She appeared to ponder the question, one hand raised to stroke her chin pensively. “Well, you can write of the traitor, but she was a traitor who slew the Rider of Shadow, who had killed so many, thus saving many more, or you can write of a heroine, but she was a heroine who abandoned her sworn people to terror and death. I don’t suppose there is any chance of you being able to write both? Oh, of course not, this is history; it has an unfortunate tendency to solidify the moment the ink on its pages is dry, don’t you agree?”

This time he had a pleased, clipped smile for her. “I am ever so glad you understand, Mazikeen. I really cannot abide foolish women,” he said with some distaste.

“So now you will have to choose one,” she went on, “and I do not envy that choice. I think – yes – that it all comes down to one thing: you will have to weigh those two bands of nameless people in your scales and decide which can vanish into the backpages of history.”

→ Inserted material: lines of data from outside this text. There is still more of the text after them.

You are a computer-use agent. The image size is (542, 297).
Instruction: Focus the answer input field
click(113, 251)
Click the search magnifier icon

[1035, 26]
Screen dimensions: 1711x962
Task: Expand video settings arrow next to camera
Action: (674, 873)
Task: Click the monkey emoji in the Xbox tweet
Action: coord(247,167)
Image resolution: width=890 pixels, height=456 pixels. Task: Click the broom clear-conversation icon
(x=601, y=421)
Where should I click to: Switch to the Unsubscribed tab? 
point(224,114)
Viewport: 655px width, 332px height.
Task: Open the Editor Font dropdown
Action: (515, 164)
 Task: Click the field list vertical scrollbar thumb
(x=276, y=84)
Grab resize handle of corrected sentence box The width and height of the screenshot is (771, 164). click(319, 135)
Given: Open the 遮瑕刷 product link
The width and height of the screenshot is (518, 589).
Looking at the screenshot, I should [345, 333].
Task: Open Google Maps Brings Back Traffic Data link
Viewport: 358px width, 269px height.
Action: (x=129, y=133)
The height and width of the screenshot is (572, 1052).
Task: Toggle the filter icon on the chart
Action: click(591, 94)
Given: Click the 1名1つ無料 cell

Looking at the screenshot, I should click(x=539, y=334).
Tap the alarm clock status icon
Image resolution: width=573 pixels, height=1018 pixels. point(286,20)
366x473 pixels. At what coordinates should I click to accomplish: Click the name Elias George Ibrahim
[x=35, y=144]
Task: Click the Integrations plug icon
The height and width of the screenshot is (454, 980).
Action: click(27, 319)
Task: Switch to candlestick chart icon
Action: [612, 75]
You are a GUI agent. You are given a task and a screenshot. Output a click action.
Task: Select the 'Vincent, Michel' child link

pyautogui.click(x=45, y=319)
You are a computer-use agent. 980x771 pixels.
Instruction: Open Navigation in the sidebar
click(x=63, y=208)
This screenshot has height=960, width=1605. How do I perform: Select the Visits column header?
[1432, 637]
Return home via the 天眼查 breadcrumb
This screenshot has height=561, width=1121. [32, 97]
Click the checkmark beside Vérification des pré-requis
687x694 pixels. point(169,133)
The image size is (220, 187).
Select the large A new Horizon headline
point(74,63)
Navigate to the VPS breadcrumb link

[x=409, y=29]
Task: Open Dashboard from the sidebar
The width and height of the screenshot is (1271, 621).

“A masterful summation,” he said flatly.

“One must do one’s best.”

He had not meant it in mockery, he realised. Mazikeen had pierced the heart of the matter with an uncaring spear. His grandmother was like the shards of a broken mirror, each piece full of the sharp light of a different memory: slayer, mother, Healer, Princess, wife, traitor. All the others he had written about had been so easy to pin down, a single easy attribute, a single memorable self. He knew that what he had written or had decided to write about them might not be necessarily true, but it was a truth. Not an endless gallery of mirrors bearing thousands of different reflections.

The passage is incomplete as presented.